Considerations on the intellectual and political trajectory of Patrícia Galvão

Whoever listens to the beautiful and lively song that Rita Lee and Zélia Duncan dedicated to Pagu, wonders who this person would be – queen of the platforms and champion of women who spend their hands washing clothes – to deserve such homage.

It's just that a good deal of time passed before Pagu (Patrícia Galvão, 1910-1962) began to be removed from the ostracism she had been immersed in for decades. The renewal of interest in this great libertarian dates back to a few years ago, when several unpublished pieces of her began to be published. Her incomplete memories came to light; the 1929 album; the sketches; the detective stories printed in 1944 in the magazine Detective, directed by Nelson Rodrigues; and the facsimile edition of man of the people, newspaper he produced together with Oswald de Andrade.

A late and growing popularity led to critical studies, re-editions, foundation of cultural and research centers, fiction films, documentaries, theater shows, television programs, names of magazines and schools, songs, carnival parade plots. And also, a more than complete exhibition at the Lasar Segall Museum.
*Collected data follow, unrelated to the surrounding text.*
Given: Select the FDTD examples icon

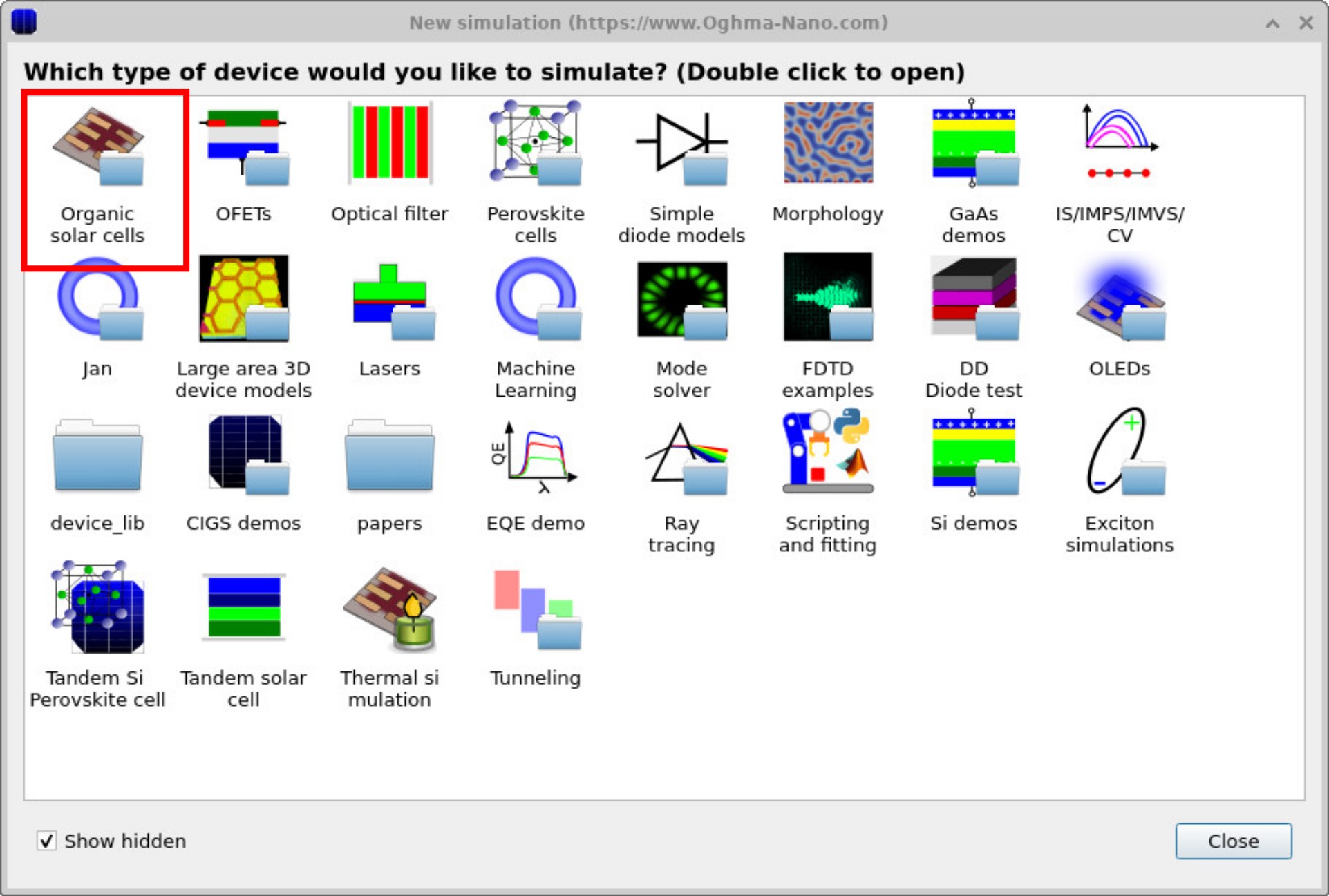Looking at the screenshot, I should click(827, 297).
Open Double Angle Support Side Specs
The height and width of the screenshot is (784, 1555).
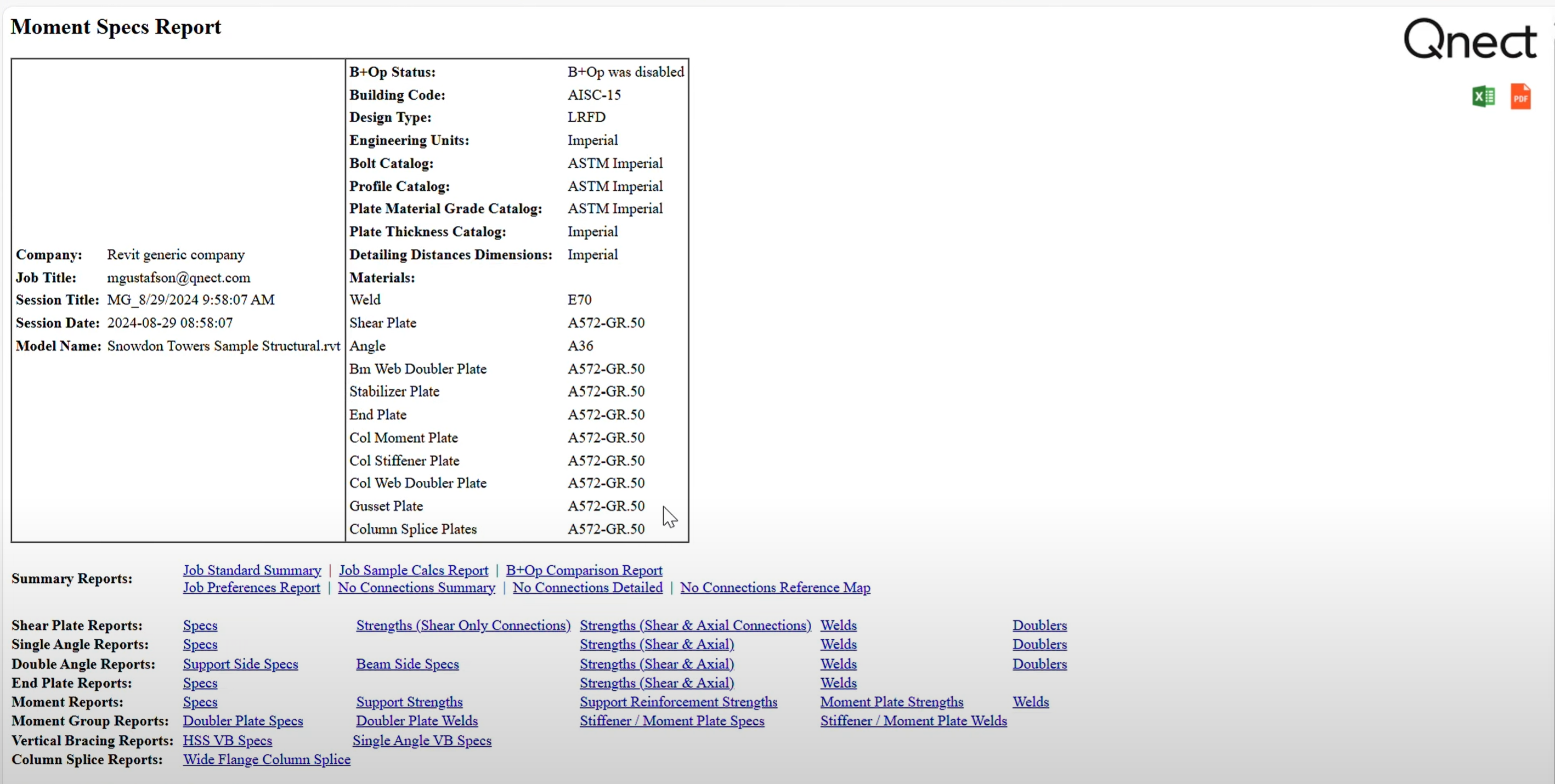240,664
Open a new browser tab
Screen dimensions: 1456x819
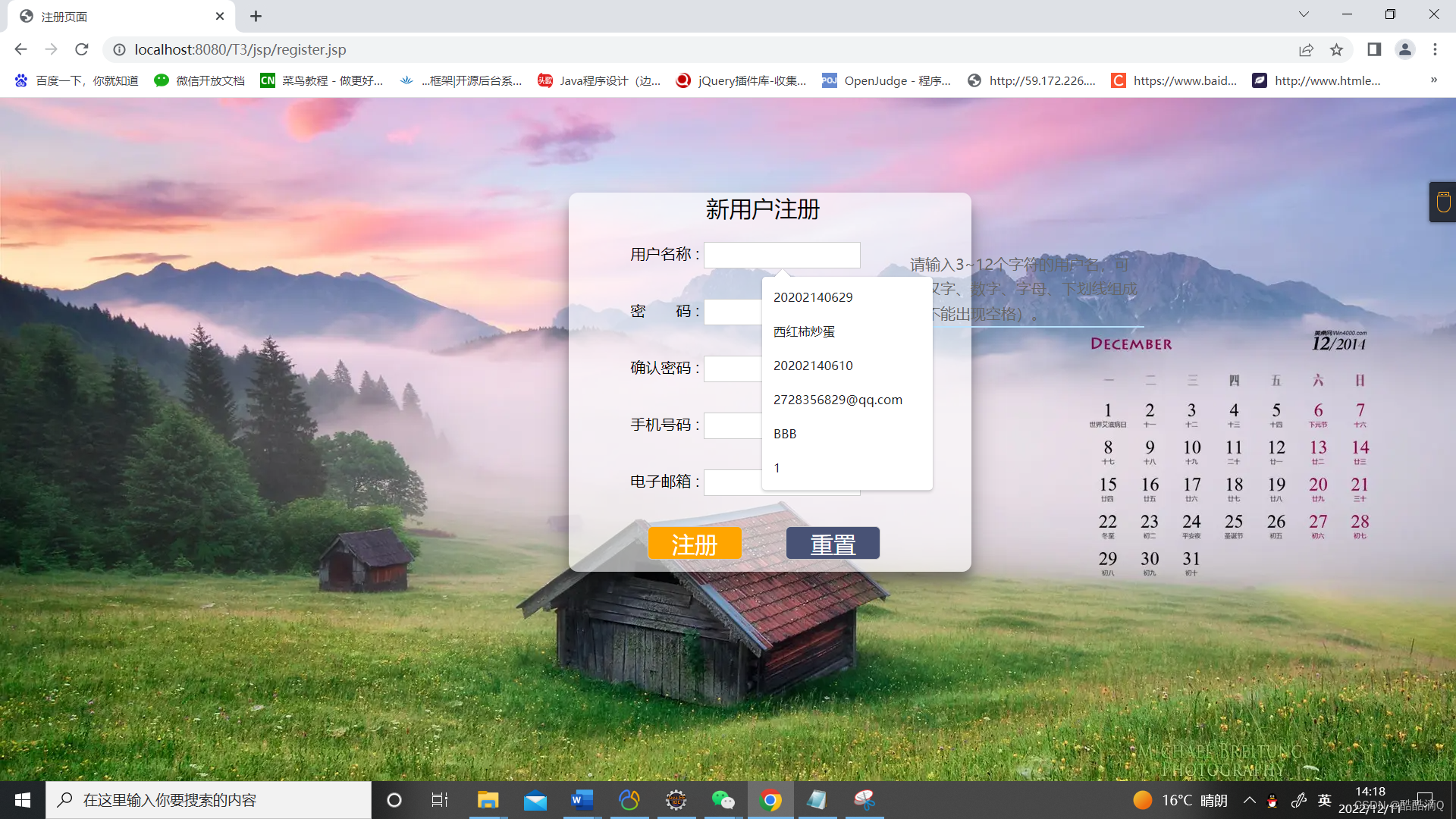256,16
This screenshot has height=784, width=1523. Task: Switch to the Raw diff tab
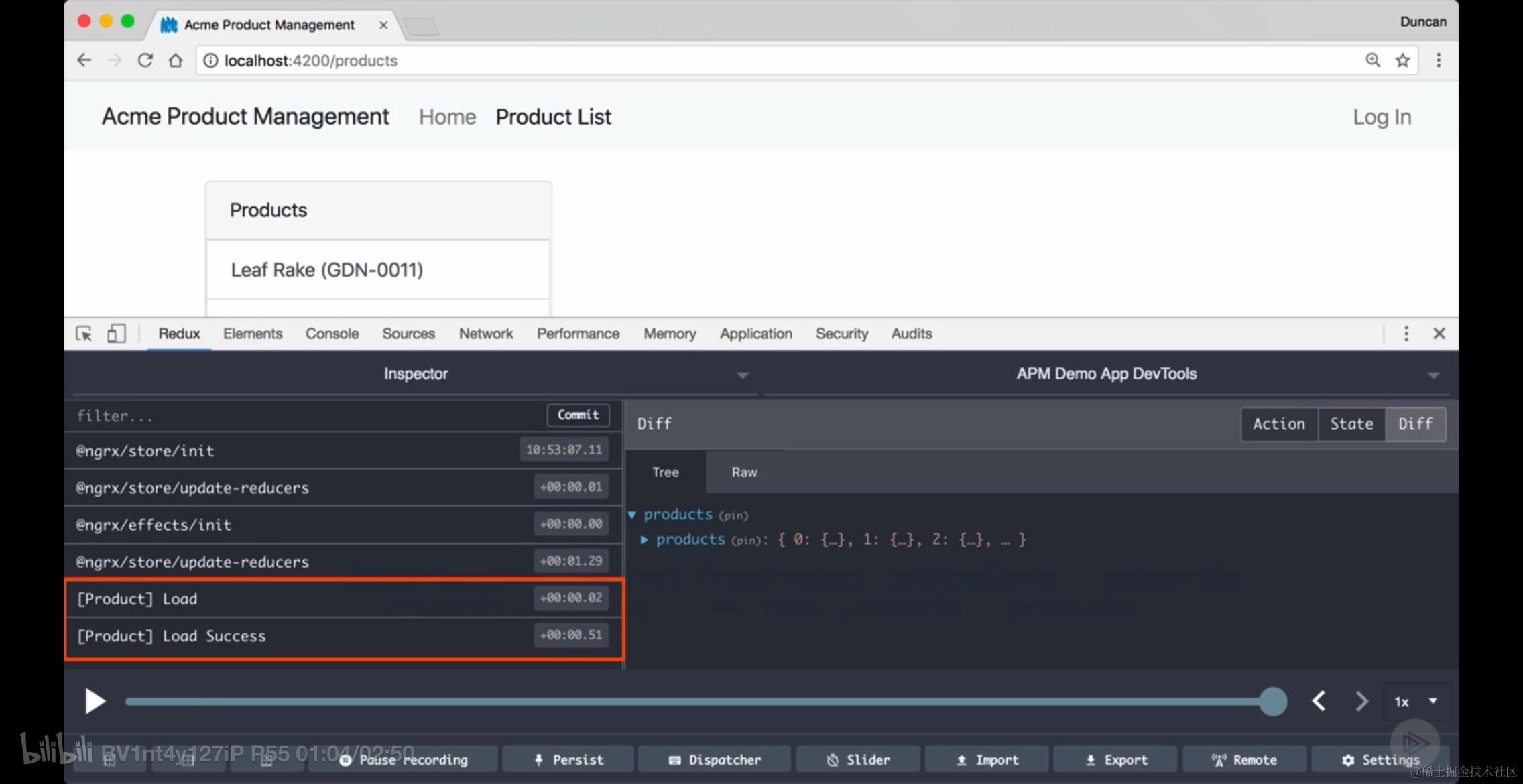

A survey of her many pseudonyms includes, apart from Pagu, Mara Lobo, Pat, Pt, Ariel, Patsy, Gim, Solange Sohl, Peste. Among other instances, the State University of Campinas opened a research center on gender that bears its name; and edit the magazine Pagu Notebooks.

His texts appear in an anthology of Marxism in Latin America, alongside Mariátegui, Luiz Carlos Prestes, Fidel Castro, Che Guevara, Marighella and subcomandante Marcos of the Zapatista Army. And it is an entry, among other icons of social struggles, such as Caio Prado Jr. and João Pedro Stédile, in a Dictionary of Latin American Izquierda, (Buenos Aires, Planeta, 2010).

His two sons contributed to the rescue, editing texts, publishing unpublished material, installing a website. One of them, Geraldo Galvão Ferraz, in partnership with Lucia M. Teixeira Furlani, a Pagu enthusiast, with a doctoral thesis and book about her, organized the website http://www.pagu.com.br. The other, Rudá de Andrade, directed a film, the documentary Pagu – free in imagination, space and time (2001)

Paulista from the interior, Pagu was created in the capital. In 1929 he graduated from the Escola Normal da Praça da República, a diploma that enabled him to teach children in primary school. A then-recent phenomenon in the Brazilian panorama, the “normalist” opened the perspective of female emancipation through work. The girls flocked in droves, gaining an aura of less rigid customs and not-so-corset manners. The statutory ban on getting married before obtaining a diploma intensified fantasies and inspired popular music. Their navy blue and white uniform brightened up the downtown urban landscape. The works of the modernists, especially those from São Paulo, are full of allusions to them.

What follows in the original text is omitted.